● WHAT IS EXPECTED
When a line in the entries contains the word "computer", copy that line in full.

● GIVEN DATA
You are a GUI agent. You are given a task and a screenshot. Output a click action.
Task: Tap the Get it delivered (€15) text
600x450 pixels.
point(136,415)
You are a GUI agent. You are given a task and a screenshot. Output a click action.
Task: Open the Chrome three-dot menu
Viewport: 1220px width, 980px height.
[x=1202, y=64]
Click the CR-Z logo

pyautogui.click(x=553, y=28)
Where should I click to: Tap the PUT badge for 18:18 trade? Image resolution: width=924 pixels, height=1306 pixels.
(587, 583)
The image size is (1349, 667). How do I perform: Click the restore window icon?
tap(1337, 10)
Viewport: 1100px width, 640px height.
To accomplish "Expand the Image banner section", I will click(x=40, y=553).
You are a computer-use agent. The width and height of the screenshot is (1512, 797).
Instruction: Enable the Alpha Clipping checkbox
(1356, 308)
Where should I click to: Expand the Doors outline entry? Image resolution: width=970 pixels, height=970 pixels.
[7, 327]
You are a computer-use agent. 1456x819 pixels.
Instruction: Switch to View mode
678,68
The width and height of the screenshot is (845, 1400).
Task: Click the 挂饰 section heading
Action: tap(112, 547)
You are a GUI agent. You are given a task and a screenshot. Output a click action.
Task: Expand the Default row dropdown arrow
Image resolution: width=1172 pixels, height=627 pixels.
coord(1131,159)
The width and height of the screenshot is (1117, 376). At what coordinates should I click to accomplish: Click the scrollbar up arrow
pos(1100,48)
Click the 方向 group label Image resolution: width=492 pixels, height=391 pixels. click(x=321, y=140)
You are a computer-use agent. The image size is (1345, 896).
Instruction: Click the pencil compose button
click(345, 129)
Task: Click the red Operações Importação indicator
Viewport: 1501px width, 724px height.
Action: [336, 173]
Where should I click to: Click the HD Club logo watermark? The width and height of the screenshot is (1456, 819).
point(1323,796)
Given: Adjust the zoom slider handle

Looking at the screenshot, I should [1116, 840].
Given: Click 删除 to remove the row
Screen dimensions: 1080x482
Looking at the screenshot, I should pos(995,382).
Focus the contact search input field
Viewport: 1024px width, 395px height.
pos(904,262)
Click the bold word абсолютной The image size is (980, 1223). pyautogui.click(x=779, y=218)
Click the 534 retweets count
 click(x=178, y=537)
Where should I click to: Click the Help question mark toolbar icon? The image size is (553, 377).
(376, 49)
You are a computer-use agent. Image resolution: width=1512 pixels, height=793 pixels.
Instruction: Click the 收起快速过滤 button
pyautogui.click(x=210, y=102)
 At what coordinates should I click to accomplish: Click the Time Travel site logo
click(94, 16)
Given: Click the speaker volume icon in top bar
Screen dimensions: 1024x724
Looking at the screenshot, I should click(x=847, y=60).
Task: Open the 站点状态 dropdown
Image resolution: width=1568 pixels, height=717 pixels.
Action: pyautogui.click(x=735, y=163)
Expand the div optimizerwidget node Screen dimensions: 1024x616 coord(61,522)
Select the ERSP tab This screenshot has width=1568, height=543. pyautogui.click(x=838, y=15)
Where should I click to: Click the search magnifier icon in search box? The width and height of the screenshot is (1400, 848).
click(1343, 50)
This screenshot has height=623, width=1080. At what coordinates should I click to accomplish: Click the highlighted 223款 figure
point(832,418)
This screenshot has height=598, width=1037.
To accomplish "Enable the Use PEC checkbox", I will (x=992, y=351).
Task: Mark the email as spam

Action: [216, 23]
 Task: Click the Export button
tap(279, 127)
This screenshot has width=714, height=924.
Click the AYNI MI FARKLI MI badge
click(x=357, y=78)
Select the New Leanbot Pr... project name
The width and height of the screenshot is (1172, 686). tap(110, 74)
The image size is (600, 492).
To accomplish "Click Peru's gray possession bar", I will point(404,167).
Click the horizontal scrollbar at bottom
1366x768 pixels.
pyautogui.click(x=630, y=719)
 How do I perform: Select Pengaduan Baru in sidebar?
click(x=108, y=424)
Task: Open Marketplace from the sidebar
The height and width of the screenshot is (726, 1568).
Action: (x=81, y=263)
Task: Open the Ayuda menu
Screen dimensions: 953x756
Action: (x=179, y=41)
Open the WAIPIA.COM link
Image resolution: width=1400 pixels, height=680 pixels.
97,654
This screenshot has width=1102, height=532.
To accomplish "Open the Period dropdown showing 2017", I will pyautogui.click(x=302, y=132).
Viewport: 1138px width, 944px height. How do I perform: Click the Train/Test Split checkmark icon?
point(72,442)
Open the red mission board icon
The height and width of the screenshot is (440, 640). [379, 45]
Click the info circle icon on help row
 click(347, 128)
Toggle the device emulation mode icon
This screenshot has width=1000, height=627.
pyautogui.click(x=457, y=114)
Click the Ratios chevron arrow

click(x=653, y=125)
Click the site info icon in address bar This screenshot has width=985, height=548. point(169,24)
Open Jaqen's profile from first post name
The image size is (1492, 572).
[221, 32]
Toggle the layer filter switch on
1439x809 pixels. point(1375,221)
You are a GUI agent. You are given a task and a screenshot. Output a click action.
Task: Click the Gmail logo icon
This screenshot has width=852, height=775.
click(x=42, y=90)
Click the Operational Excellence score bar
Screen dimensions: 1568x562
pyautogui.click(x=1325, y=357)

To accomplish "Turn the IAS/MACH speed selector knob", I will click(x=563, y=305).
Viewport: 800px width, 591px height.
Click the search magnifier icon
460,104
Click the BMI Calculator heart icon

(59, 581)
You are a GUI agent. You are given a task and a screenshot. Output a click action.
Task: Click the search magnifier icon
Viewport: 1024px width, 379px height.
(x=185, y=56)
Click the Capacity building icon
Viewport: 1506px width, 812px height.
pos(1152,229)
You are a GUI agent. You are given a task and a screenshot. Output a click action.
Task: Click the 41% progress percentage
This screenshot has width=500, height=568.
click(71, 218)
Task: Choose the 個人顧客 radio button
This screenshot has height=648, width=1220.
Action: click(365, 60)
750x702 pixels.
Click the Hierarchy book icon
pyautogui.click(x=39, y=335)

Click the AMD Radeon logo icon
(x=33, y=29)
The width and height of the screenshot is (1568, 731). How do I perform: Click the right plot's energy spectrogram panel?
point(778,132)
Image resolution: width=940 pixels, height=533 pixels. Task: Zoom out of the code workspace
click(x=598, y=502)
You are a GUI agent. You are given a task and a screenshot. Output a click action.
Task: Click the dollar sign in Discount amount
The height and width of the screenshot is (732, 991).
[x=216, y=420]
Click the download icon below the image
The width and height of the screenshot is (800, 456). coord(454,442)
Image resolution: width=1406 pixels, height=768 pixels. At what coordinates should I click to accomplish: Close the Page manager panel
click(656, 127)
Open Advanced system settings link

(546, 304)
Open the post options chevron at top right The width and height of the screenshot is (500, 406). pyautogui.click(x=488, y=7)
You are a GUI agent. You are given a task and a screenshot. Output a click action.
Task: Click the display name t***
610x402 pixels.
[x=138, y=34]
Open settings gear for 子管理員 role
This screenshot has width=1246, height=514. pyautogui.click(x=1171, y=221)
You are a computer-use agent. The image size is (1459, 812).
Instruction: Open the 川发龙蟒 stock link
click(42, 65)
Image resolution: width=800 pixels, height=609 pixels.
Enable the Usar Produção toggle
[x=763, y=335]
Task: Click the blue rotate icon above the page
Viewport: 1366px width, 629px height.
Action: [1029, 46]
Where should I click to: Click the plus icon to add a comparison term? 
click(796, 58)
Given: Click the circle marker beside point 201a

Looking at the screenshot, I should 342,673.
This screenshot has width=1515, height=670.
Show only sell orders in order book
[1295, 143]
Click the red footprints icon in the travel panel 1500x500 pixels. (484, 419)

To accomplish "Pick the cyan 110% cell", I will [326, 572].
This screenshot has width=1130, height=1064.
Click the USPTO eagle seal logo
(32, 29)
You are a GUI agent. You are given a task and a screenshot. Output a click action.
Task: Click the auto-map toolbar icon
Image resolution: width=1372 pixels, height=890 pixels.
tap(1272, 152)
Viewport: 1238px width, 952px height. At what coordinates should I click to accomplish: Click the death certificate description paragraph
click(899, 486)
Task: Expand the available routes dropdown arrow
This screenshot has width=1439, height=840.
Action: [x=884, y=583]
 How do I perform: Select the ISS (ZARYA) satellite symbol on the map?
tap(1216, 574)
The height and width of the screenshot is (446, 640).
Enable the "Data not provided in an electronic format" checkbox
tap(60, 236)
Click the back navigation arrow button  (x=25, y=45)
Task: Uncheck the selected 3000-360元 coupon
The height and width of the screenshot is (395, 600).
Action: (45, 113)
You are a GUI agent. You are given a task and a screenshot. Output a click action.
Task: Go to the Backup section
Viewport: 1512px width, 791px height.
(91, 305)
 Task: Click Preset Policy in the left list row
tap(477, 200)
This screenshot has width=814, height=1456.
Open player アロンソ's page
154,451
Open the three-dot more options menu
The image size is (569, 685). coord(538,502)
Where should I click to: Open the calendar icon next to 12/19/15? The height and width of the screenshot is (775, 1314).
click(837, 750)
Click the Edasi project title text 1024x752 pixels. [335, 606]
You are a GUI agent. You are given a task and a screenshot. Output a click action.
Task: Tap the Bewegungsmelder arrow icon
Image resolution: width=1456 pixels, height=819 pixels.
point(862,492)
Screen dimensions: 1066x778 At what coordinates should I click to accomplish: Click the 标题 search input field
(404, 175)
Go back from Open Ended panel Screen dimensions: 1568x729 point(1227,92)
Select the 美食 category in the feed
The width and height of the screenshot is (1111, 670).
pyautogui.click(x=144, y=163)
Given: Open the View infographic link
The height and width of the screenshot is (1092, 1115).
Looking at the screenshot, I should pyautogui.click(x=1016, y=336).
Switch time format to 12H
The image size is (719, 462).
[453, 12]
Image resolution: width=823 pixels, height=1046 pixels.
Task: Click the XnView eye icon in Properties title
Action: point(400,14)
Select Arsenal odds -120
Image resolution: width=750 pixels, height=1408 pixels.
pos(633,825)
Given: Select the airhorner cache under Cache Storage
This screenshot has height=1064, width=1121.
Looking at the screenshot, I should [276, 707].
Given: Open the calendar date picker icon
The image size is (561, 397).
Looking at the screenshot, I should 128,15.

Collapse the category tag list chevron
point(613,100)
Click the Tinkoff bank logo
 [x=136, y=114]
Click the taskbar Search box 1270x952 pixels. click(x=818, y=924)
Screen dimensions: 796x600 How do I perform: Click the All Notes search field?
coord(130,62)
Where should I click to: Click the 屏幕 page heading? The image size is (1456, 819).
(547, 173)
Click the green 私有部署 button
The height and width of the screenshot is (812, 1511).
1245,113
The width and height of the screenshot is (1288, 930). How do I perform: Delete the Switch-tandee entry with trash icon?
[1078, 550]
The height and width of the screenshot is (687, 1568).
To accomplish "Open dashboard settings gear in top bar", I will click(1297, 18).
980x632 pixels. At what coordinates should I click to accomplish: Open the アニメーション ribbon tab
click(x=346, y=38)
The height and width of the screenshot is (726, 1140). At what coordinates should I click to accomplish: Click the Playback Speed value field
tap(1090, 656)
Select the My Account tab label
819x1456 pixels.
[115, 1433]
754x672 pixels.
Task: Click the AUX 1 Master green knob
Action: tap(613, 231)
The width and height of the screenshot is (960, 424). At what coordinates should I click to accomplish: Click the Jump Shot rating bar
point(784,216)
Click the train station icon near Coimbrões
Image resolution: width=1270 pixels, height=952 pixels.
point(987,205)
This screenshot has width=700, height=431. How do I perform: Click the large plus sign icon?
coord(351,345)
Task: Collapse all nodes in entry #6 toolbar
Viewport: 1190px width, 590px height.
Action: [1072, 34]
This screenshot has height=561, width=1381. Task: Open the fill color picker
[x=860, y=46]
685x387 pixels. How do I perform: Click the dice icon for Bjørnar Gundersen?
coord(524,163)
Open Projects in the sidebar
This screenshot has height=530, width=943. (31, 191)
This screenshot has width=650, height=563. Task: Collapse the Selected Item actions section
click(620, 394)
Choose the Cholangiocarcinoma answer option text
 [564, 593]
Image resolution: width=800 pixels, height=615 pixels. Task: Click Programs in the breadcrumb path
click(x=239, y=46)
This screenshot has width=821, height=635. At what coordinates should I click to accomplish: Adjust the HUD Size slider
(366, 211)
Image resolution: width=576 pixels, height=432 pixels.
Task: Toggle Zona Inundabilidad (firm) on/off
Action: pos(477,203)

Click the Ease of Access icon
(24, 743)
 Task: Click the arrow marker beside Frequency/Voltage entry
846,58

● SOLVED PROBLEM
You are a computer-use agent. The width and height of the screenshot is (1512, 797).
You are a computer-use agent. 1456x819 pixels.
You are a computer-use agent. The image size is (1345, 896).
You are a computer-use agent. Image resolution: width=1512 pixels, height=793 pixels.
You are a computer-use agent. The image size is (1459, 812).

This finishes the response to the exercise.